Burada tüm faturayı AVM ye kestiğimi düşünebilirsiniz ama bu sadece bir örnek.  AVM, çarşı, pazar gibi yerlerde gezip dolaşmak elbette olacaktır. İhtiyaç seviyesinde olmalıdır da. Sinemaya, tiyatroya gidilmeli. Eş, dost ve arkadaşlarımızla biryerlerde oturup konudan konuya atlayarak sohbetler edilmeli, yenilip içilmelidir. Bunlar bizi ruhen rahatlatacak ve konuşmanın, detleşmenin getirdiği boşalma ile stresimiz azalacaktır. Ancak günümüzde yanlış bir kanı olarak AVM ve kapalı alan çılgınlığı baş gösterdi. Eğlenmek ve dışarı çıkmak deyince neredeyse bir çok kişinin kafasında sadece AVM canlanıyor. Bazıları için ise para harcamak = eğlence = mutluluk olmuş durumda. Ama aslında bunlarda gerçek anlamda mutluluk yok. Daha fazla stres ve yorgunluk var. Günlük iş ve hayat koşoşturmasının içerisinde yorulan, bunalan ve örselenen bedenimizi ve ruhumuzu dinlendirmek ve rahatlatmak niyetiyle gittiğimiz bu ve buna benzer yerlerin rahatlama sağladığı zannedilse de aslında olması gerektiği gibi bir gevşeme sağlamadığını anlatmak istiyorum.

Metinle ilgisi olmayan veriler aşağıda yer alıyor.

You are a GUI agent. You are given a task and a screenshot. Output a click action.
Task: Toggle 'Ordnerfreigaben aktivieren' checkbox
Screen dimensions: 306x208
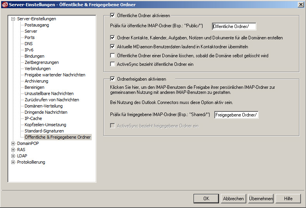point(113,79)

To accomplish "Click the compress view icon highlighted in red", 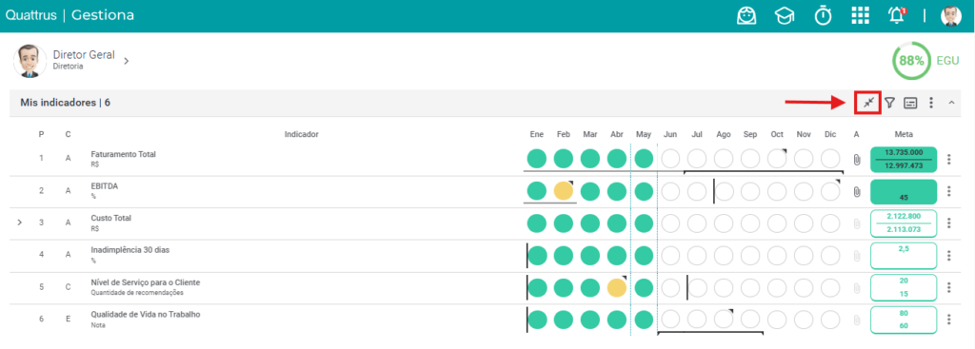I will (868, 103).
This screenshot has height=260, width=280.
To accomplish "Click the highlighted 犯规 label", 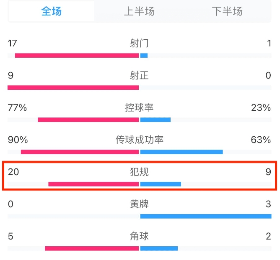I will tap(139, 172).
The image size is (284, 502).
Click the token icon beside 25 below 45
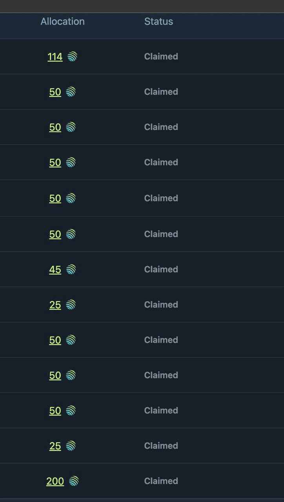(x=71, y=305)
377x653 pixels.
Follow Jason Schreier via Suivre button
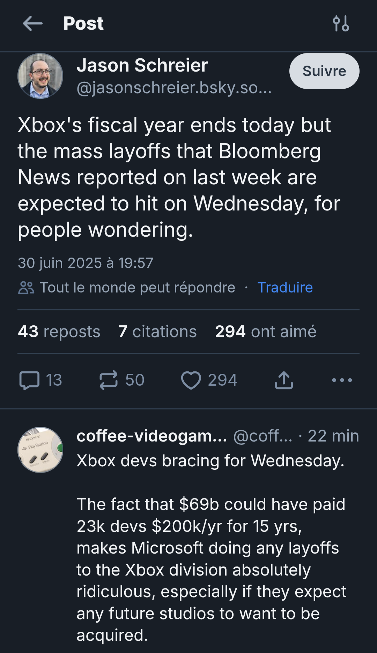point(324,71)
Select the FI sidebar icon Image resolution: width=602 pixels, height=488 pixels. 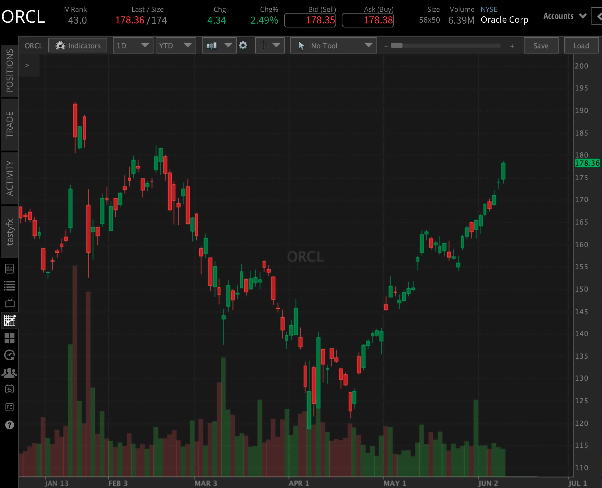10,407
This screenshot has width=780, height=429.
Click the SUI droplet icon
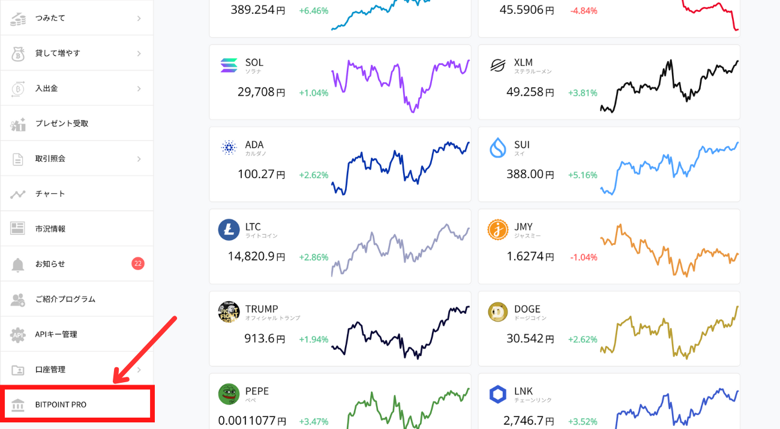[498, 148]
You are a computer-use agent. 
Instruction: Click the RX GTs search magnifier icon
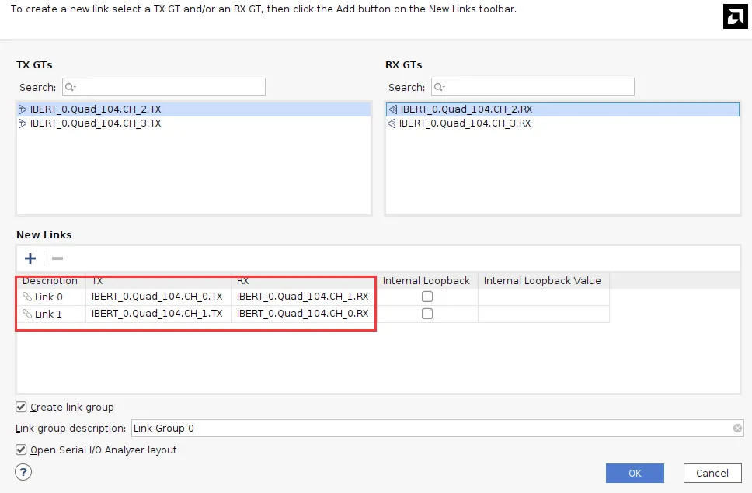(x=439, y=87)
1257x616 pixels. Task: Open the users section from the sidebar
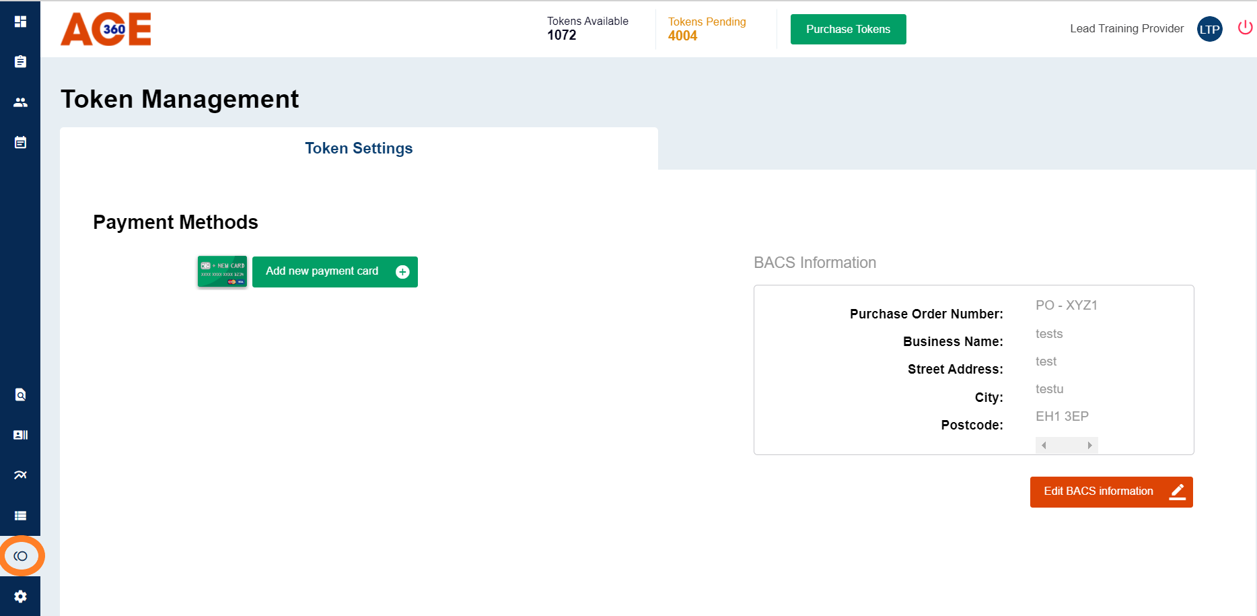click(x=20, y=102)
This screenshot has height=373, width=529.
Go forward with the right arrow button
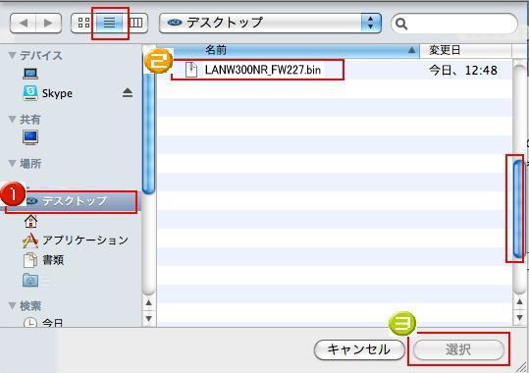[x=49, y=23]
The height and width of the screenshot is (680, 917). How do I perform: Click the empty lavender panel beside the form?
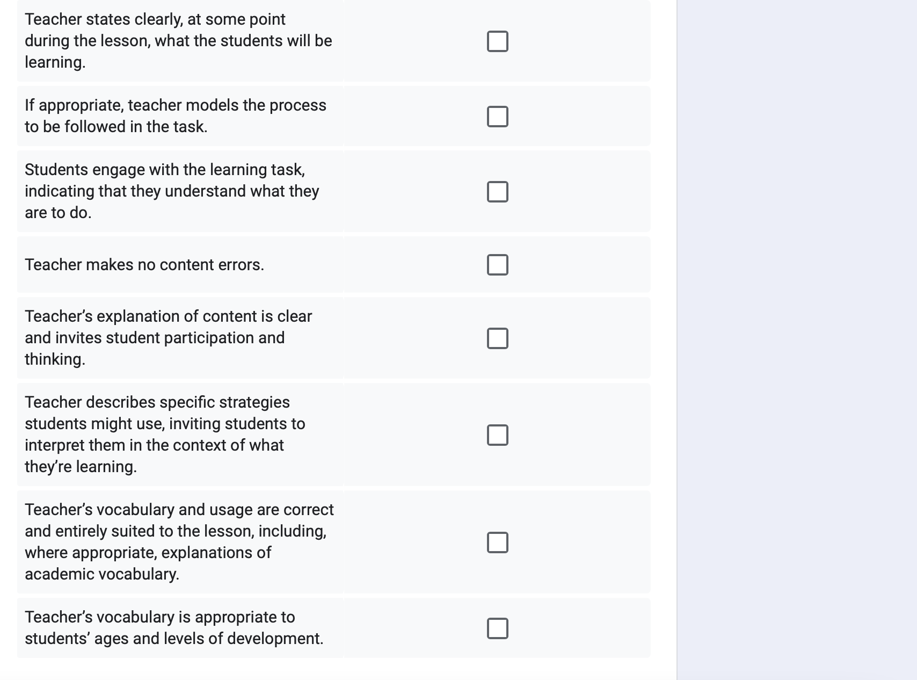(797, 340)
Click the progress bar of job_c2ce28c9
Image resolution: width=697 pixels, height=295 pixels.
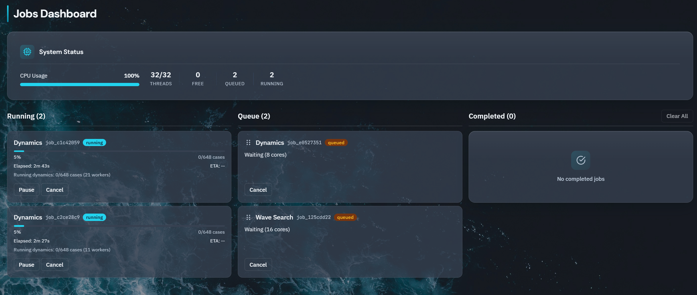click(x=119, y=226)
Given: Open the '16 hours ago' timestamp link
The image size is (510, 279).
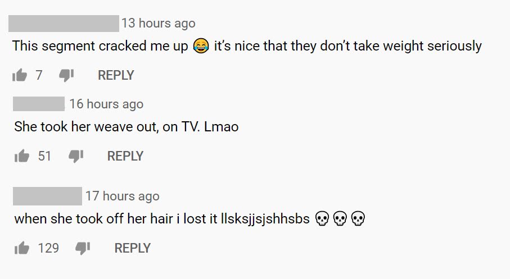Looking at the screenshot, I should pyautogui.click(x=106, y=104).
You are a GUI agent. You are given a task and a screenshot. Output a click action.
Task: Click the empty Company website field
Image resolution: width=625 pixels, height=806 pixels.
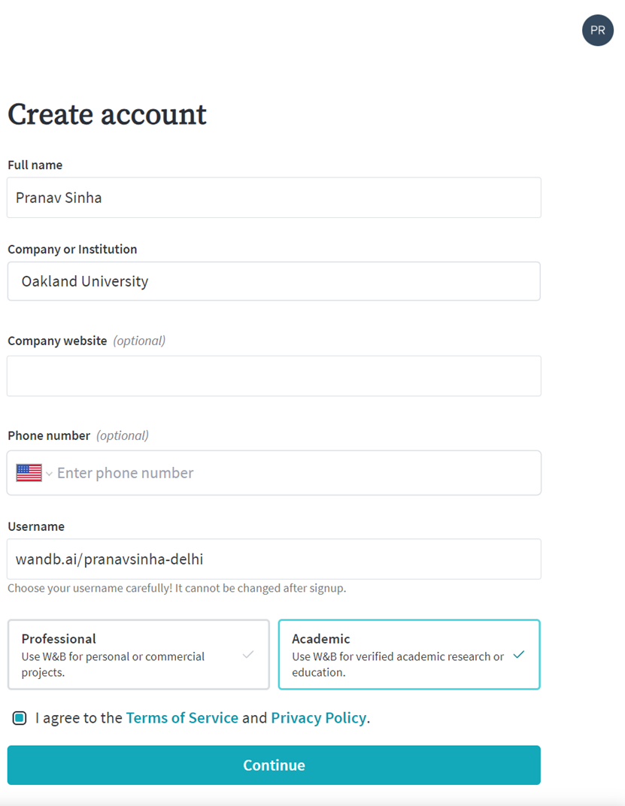[x=274, y=376]
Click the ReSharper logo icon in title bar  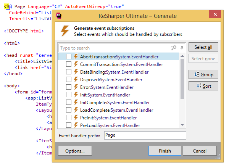click(x=59, y=16)
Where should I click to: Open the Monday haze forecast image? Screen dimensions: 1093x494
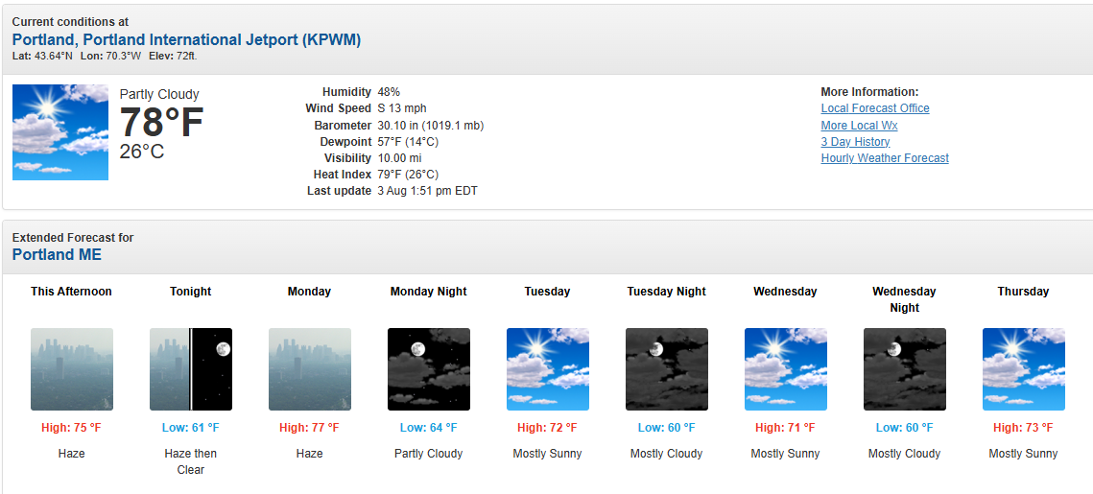(310, 369)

Çocuklarımız, gençlerimiz, yaşlılarımız ve bizler şehir hayatının stresinden, günlük rutinlerden ve ileride çıkabilecek psikolojik rahatsızlıklardan kurtulmak için mutlaka doğayla kucaklaşmalıyız. Doğa insanı tedavi eder. Doğaya çıkmak demek tabi ki sadece bir mangal omuzlayıp bütün gün bir ağacın altında oturmak demek değildir. Bu bile iyi bir şey olmakla beraber benim kastettiğim gerçek anlamda doğada olmak. Toprağa dokunmak, suya dokunmak.

Hep çocuklarımız için dert yandığımız bir konu vardır. “Çocuklar binalara sıkıştı kaldı, toprakla, hayvanlarla oynayamıyorlar, özgürce koşup eğlenemiyorlar, evdeki halıların üzerinde oynarken daha fazla elektrik yükleniyor ve sinirli oluyorlar, biraz toz, çamur ya da ot gördüler mi ne yapacaklarını bilemiyorlar vs. vs.”  Çocuklarımızı serbest bırakıp trafiğin olmadığı alanlarda özgürce koşup oynamaları varken onları elektrikle yüklü ortamlarda, temiz hava ve güneşten uzakta, gürültünün içerisinde negatif elektrikle yüklüyoruz. Bilgisayarlar ile saatleri, günleri geçiyor. Sonra da asabi, stresli ve başarısız oluyorlar. İşte bunlardan kurtulmanın tek yolu ailenin tüm bireylerini toplu olarak veya en azından çeşitli hobi veya etkinliklerle bireysel olarak yer yer doğayla buluşturmak.

_ALI1917

Belirli aralıklarla doğaya çıkan ve toprakla, suyla, rüzgarla, hayvanlarla, bitkilerle kucaklaşan bireyler üzerlerindeki olumsuz duygu, düşünce ve negatif elektrikten uzaklaşacakları için bir süreliğine daha enerjik, daha dengeli, daha mutlu ve daha stressiz olacaktır. Doğaya çıkma periyodu çok uzun aralıklara çıkmazsa, gerçekten fizyolojik bir rahatsızlık veya başka etmenlere bağlı olan bir hastalık olmadığı sürece antidepresan ilaçlara ihtiyaç kalmayacaktır. Doğada olma sürecini piknik mantığının dışına taşımak gerektiğini yukarıda ima etmiştim. Peki bu nasıl olacak derseniz, işte bazı cevaplar…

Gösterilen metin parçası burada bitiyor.